:: Exercise ::
Your reply should be an exact copy of the lines from the one that holds "The height and" to the end of the data below.
**** Given records
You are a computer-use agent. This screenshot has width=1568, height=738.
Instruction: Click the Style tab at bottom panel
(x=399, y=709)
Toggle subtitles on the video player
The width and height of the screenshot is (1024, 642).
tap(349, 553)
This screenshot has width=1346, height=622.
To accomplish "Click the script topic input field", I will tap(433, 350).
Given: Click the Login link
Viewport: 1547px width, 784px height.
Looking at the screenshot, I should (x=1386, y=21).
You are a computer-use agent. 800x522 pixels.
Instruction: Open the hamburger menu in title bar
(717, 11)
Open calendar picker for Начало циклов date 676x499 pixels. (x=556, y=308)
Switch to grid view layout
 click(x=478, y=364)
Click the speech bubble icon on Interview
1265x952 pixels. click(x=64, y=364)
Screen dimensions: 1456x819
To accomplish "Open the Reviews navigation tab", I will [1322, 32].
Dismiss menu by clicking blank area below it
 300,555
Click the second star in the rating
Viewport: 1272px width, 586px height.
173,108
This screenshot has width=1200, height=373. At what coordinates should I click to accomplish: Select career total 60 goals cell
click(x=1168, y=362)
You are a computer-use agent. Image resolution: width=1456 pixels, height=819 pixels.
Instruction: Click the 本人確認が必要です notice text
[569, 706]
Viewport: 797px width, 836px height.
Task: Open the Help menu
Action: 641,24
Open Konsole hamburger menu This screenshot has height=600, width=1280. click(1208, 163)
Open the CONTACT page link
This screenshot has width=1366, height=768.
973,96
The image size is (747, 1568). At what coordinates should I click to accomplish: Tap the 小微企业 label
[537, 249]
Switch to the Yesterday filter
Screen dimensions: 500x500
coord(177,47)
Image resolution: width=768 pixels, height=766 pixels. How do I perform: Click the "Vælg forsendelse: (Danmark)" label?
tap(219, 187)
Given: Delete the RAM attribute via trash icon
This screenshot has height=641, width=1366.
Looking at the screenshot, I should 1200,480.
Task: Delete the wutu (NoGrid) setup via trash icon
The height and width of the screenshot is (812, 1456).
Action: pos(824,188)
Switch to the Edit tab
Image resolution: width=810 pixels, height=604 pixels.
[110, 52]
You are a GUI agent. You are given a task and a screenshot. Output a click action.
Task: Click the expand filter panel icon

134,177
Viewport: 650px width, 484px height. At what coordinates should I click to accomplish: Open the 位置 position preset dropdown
********
:: Answer space ::
The height and width of the screenshot is (812, 1456).
Action: pos(824,188)
Switch to the Edit tab
Image resolution: width=810 pixels, height=604 pixels.
[110, 52]
You are a GUI agent. You are given a task and a screenshot. Output a click action.
Task: Click the expand filter panel icon

134,177
Viewport: 650px width, 484px height. At what coordinates should I click to accomplish: Open the 位置 position preset dropdown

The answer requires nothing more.